An Unexpected Twist

Tan Sri Muhyiddin Yassin was sworn in as the Malaysian Prime Minister on March 1. It is official that the former Deputy Prime Minister is now the Eighth Prime Minister of Malaysia, instead of Datuk Seri Anwar Ibrahim.


The decision was sort of unexpected as initially the political crisis was between Prime Minister Tun Dr Mahathir Mohamad and Anwar.


Former PKR number two Datuk Seri Azmin Ali conducted the Sheraton Move which managed to gather 131 MPs to stand behind Tun M.



Today, Mahathir and Anwar have come together to table a no-confidence motion on Muhyiddin when Parliament resume on March 9.


Whereas, Azmin who was previously reported to be behind Mahathir has switched his stance. He is now supporting the new Perikatan Nasional government, which consists of Bersatu, Barisan Nasional, PAS and Azmin’s bloc.


It was not a smooth start for Muhyiddin as Malaysians have voiced their dissatisfaction towards the political manoeuvre made by Perikatan Nasional, labelling them as a backdoor government.



On Twitter, netizens have also started to use the hashtag ‘#notmyPM’ to voice their discontent towards Muhyiddin’s appointment.


Moreover, the media dug into Muhyiddin’s statement he made back in 2010 when he was the Deputy Prime Minister during the premiership of Datuk Seri Najib Razak.



Then, Muhyiddin said that he is a Malay first. Ironically, the statement also went against the then Barisan Nasional’s 1Malaysia campaign, which was to promote national unity.


Malaysia now has a new Prime Minister, but it is not the end of the political crisis.

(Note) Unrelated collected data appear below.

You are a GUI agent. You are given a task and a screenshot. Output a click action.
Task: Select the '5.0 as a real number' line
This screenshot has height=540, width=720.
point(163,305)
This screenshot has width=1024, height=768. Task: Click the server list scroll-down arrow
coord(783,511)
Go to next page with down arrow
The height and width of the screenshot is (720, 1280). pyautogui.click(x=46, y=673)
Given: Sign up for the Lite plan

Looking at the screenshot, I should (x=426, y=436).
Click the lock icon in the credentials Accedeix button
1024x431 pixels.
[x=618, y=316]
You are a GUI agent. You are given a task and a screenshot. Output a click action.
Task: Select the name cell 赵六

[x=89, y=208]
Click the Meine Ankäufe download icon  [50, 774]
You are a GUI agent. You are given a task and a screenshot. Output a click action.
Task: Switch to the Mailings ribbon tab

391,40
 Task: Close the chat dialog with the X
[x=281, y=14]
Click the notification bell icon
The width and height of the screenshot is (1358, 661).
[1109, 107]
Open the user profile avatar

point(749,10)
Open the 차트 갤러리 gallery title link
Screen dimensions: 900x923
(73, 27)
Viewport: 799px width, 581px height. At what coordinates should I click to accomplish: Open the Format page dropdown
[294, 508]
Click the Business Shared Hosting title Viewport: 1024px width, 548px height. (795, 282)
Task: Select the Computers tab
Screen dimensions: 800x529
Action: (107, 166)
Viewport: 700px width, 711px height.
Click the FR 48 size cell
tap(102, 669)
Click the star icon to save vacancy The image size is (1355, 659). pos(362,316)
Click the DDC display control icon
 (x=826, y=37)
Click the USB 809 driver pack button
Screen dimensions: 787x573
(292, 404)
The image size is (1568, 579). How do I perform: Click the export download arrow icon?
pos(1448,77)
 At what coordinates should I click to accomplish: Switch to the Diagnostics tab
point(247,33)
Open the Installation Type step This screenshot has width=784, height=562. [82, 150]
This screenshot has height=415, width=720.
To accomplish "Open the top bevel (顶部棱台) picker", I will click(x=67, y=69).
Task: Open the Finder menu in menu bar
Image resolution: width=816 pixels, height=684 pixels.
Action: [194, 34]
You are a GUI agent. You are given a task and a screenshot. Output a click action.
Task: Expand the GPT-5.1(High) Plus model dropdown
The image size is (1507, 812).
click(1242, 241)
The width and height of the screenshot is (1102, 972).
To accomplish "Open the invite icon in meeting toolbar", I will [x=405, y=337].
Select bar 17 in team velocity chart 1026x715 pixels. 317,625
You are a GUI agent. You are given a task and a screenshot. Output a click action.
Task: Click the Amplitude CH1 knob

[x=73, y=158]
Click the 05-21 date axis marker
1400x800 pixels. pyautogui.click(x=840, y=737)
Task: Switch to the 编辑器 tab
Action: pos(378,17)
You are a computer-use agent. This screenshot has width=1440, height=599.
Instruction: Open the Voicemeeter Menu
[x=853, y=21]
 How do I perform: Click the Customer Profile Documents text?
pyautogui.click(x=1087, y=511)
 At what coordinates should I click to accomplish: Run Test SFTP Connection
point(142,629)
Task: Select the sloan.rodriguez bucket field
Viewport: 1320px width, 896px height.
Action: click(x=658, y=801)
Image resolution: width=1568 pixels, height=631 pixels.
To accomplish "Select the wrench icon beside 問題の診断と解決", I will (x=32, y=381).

March 9 will decide on whether the people will choose Muhyiddin to lead the country.


The people voted for their MPs so that the MPs can represent their voices in the Parliament.


If Muhyiddin is able to garner over 112 MPs’ support or the motion of no confidence did not commence, then technically the people would have chosen Muhyiddin as their Prime Minister through the voice of their MPs.


But as a democratic country, Malaysians still have the power to decide on who should lead the country in the next general election.